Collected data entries
══════════
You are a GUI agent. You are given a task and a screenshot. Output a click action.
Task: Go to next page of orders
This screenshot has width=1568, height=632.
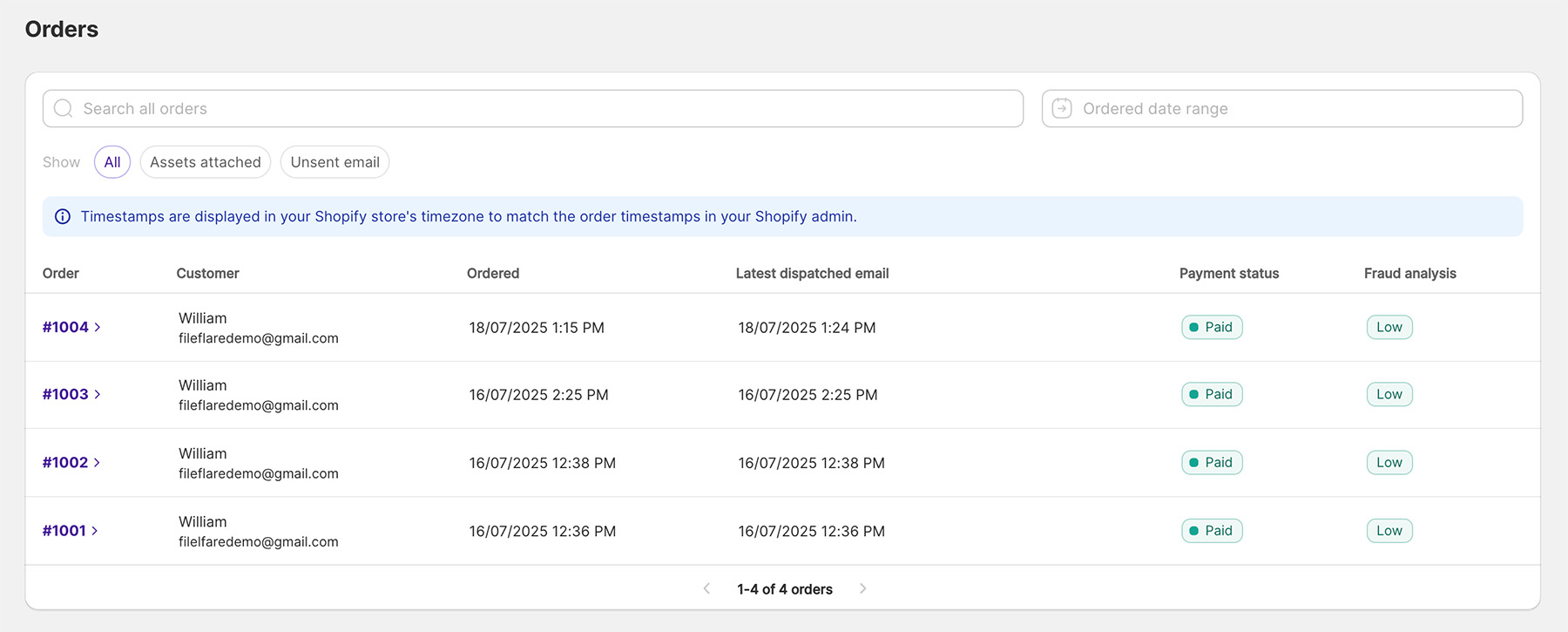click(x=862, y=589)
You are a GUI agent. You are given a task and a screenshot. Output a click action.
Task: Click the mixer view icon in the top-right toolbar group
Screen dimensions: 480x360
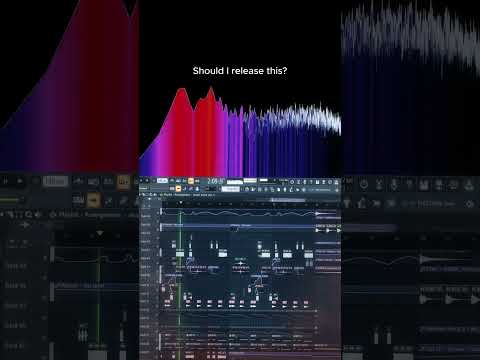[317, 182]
══════════
_Instructions for the task_
Please print all the data above word for word. Pictures should not appear in the copy.

_Response to this exercise_
You are a GUI agent. You are given a task and a screenshot. Output a click action.
Task: Go to next page of orders
This screenshot has width=1568, height=632.
click(x=862, y=589)
You are a GUI agent. You are given a task and a screenshot. Output a click action.
Task: Click the mixer view icon in the top-right toolbar group
Screen dimensions: 480x360
[317, 182]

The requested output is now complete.